Satisfait d’avoir servi son équipe, il cherche le coin d’ombre où il pourra déguster tranquillement son café incomparable en lisant. Peu après, il ouvre le Quichotte, une édition de Garnier Frères de 1961 dans une traduction de Louis Viardot et se plonge dans la lecture. En écho de chaque phrase, il retrouve la traduction de Schulman aux éditions du Seuil et le castillan rocailleux de Cervantès. Le Quichotte l’accompagne depuis si longtemps. Il le connaît par cœur. Où qu’il soit, il en lit un « petit passage » et il tombe toujours juste...
Il revient ensuite à la vie et aux autres, abandonnant son livre avec la douceur de celui qui sait combien la séparation rendra leurs retrouvailles jubilatoires. La foule arrive, bruit de pas et de conversations, cris d’enfants. Le champ s’élargit autour du héros puis, prenant de la distance, la caméra pointe au loin la passerelle qui conduit au Château Royal.
Retournement, plan large sur l’homme et, à côté de lui, la cafetière, le réchaud, le muret. Par-delà le muret, la plage et ses baigneurs, la mer étale. Immuable, en fond d'image, le Clocher de l’Horloge sonne l’heure.
Traveling balayant la plage, revenant de ce côté-ci du muret, du côté des tables couvertes de livres. C’est le salon du livre de Collioure. L’homme, le libraire, est debout derrière la caisse enregistreuse. Autour de lui, les auteurs invités dédicacent ou discutent.
Le making off
Ce film, personne ne le verra jamais. Nous nous le sommes racontées, Marie-Isabelle Merle des Iles* et moi dans ce moment de calme qui suit le repas sur le salon "Un livre à la mer" à Collioure. Tout ce qui précède est un rêve, le nôtre, mais celui qui l’a suscité est bien réel. Notre libraire** est un des derniers aventuriers des lettres. Pendant que nous nous faisons notre cinéma, il se dédie aux visiteurs. Le Quichotte est resté ouvert sur le chapitre XLI :
«… En moins de quinze jours, notre renégat eut acheté un très bon bateau qui pouvait contenir plus de trente personnes.
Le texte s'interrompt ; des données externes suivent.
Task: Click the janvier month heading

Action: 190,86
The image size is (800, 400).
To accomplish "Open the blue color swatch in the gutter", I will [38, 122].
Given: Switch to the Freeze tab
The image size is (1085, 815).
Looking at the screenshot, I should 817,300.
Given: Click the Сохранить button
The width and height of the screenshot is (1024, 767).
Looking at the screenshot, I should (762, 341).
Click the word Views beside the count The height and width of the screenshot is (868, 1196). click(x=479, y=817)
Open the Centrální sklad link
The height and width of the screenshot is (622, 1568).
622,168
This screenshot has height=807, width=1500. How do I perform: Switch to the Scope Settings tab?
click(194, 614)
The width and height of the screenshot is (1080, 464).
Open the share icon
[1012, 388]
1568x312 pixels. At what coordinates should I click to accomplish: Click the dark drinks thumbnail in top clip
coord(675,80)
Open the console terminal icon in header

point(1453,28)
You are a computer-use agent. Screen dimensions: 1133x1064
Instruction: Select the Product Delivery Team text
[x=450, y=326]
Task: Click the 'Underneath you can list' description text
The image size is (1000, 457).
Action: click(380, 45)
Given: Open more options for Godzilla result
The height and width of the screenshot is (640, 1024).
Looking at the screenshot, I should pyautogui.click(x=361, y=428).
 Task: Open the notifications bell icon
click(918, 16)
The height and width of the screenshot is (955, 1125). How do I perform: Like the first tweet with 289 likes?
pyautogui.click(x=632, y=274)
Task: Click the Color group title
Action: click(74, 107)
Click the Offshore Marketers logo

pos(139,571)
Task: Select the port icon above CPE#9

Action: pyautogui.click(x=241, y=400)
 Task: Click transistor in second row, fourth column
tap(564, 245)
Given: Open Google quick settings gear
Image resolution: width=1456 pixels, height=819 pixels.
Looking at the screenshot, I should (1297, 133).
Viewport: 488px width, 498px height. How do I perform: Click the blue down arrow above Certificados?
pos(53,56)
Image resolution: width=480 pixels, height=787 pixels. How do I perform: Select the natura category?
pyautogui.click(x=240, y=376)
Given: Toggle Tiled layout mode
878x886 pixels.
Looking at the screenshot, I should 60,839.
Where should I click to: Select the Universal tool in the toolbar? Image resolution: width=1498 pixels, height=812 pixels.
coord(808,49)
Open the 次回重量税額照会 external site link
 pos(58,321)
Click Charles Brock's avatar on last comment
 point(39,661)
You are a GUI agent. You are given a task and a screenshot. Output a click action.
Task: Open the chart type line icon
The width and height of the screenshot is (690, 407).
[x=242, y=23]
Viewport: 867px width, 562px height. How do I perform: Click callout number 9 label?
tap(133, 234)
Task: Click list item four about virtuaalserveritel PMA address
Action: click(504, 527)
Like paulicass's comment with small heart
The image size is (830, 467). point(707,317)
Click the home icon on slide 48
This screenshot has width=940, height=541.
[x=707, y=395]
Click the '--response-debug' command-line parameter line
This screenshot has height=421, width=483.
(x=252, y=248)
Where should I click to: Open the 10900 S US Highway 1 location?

Il décida de se rendre à Cherchell, ville située à trente lieues d’Alger du côté d’Oran où l’on fait un grand commerce de figues sèches ».
*Marie-Isabelle Merle des Iles présentait au salon du livre de Collioure notamment Les compagnons du Pourquoi pas aux éditions Paulsen et A la table du Pourquoi pas aux éditions de l’Inventaire.